Within this, the term ‘co-working’ covers a multitude of scenarios. In some instances, it can mean just having your own allocated desk, cubicle, or booth in a large room of professionals – your own dedicated space to work. This is a situation that is more ideal for freelancers or businesses of one. Small and medium-sized businesses often want their own contained space, but still want to take advantage of the co-working approach.
This is when SMEs can hire serviced office spaces, where they get their own room with a shared space but sharing facilities such as parking, access, and sometimes toilets, meeting rooms, and kitchen facilities.
What is hotdesking?
Hotdesking is a lot less self-contained and a lot more open. It is much more suited to those freelancing and not needing an office all of the time. Freelancers that work from home often appreciate a hotdesking approach as it gets them out of the house a couple of times a week, but for a business looking for a regular base, it’s not necessarily an ideal option.
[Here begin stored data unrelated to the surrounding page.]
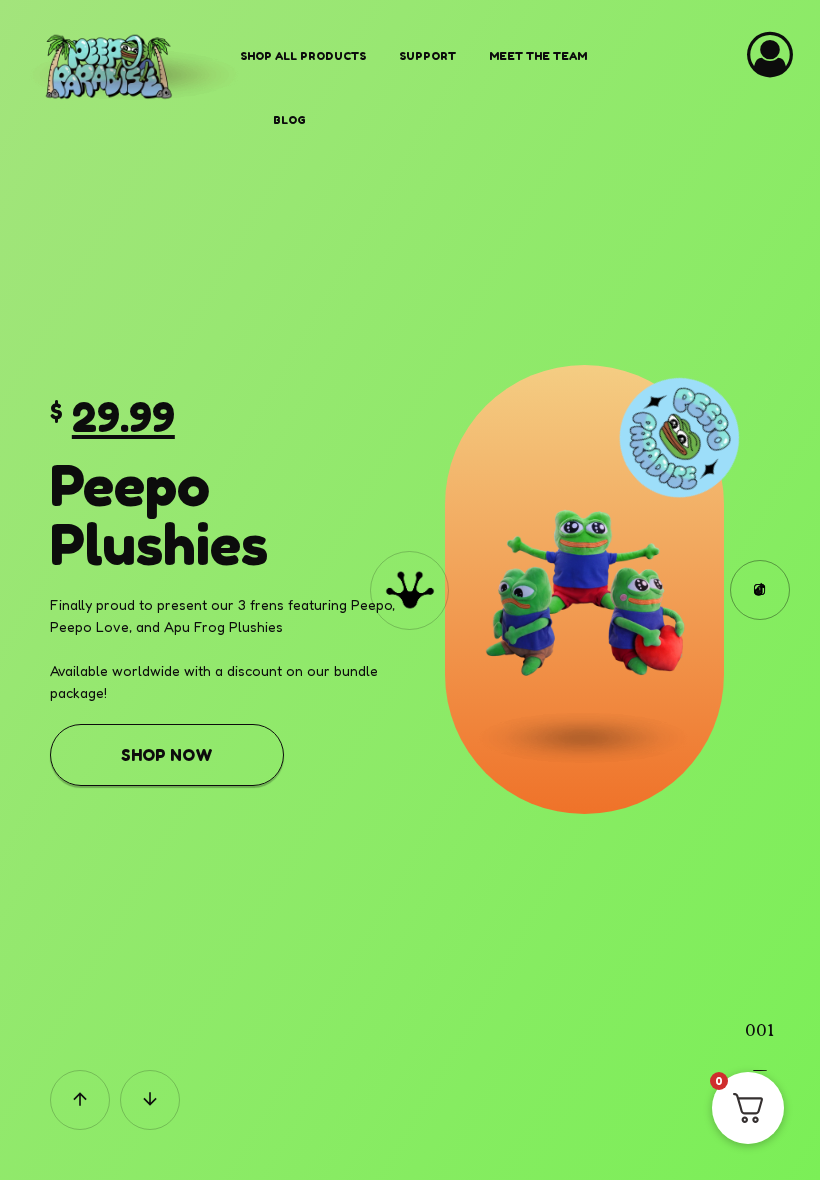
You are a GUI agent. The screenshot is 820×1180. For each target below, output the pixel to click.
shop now (167, 755)
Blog (289, 120)
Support (427, 56)
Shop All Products (303, 56)
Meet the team (538, 56)
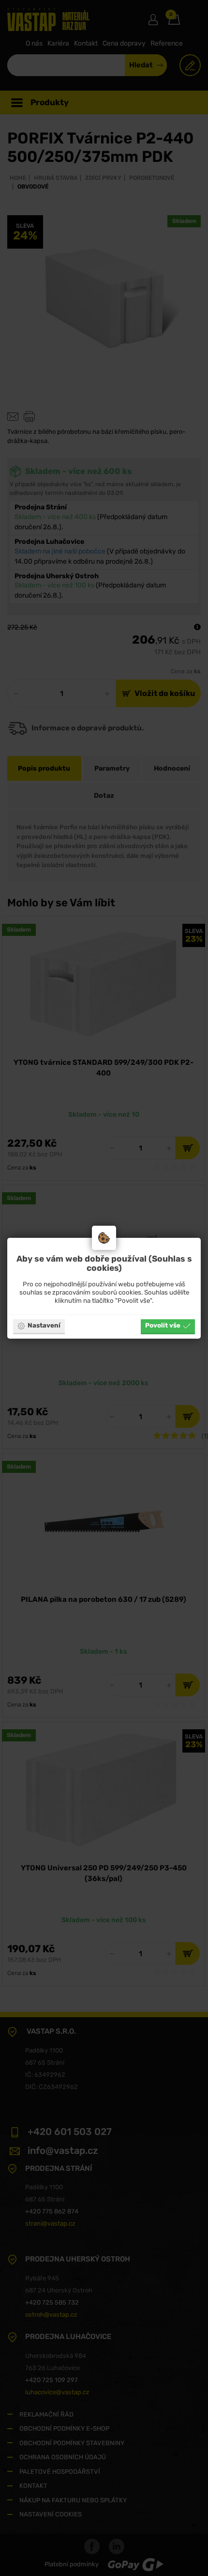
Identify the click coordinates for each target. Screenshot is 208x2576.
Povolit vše (162, 1325)
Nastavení (44, 1325)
The advantages of co-working or hotdesking
Both options are great in terms of flexibility and have no added costs to worry about. They are often better value because there are none of the sneaky costs such as utilities, business rates, repairs, and parking.
You can get flexible and/or rolling contracts, and you can build a real sense of community with other businesses. There are often shared facilities onsite including meeting rooms, which means you can temporarily use features instead of having dead space the rest of the time.